ClinicalMamba: A Generative Clinical Language Model on Longitudinal Clinical Notes
Zhichao Yang, Avijit Mitra, Sunjae Kwon, Hong Yu
TL;DR
ClinicalMamba addresses the challenge of modeling long-range information in clinical notes by extending context length to 16,000 tokens using a selective state-space mechanism within a Mamba-based architecture. Pretrained on longitudinal MIMIC-III notes, the 130M and 2.8B parameter variants demonstrate superior long-context information extraction, outperforming Mamba, clinical Llama, and zero-shot GPT-4 on tasks like cohort selection and ICD coding, while maintaining favorable perplexity-throughput trade-offs. The work introduces a prompt-based fine-tuning approach to enable few-shot adaptation and provides publicly released models to foster longitudinal clinical NLP research. Overall, the results suggest that long-context generative clinical LMs can achieve high accuracy with reduced compute, enabling scalable, longitudinal analysis of patient histories.
Abstract
The advancement of natural language processing (NLP) systems in healthcare hinges on language model ability to interpret the intricate information contained within clinical notes. This process often requires integrating information from various time points in a patient's medical history. However, most earlier clinical language models were pretrained with a context length limited to roughly one clinical document.
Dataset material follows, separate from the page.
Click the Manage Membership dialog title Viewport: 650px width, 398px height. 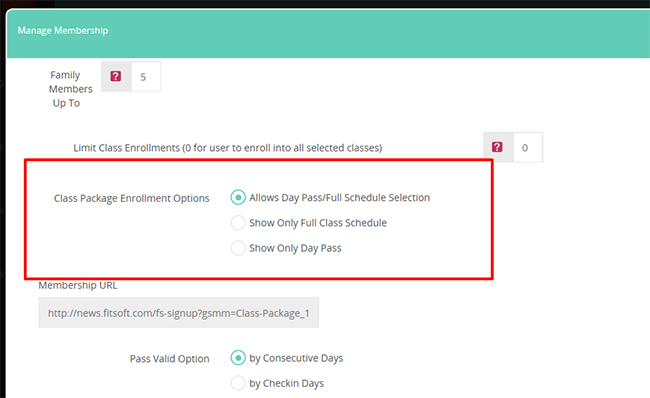[x=63, y=30]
In this study, We introduce ClinicalMamba, a specialized version of the Mamba language model, pretrained on a vast corpus of longitudinal clinical notes to address the unique linguistic characteristics and information processing needs of the medical domain. ClinicalMamba, with 130 million and 2.8 billion parameters, demonstrates a superior performance in modeling clinical language across extended text lengths compared to Mamba and clinical Llama. With few-shot learning, ClinicalMamba achieves notable benchmarks in speed and accuracy, outperforming existing clinical language models and general domain large models like GPT-4 in longitudinal clinical notes information extraction tasks.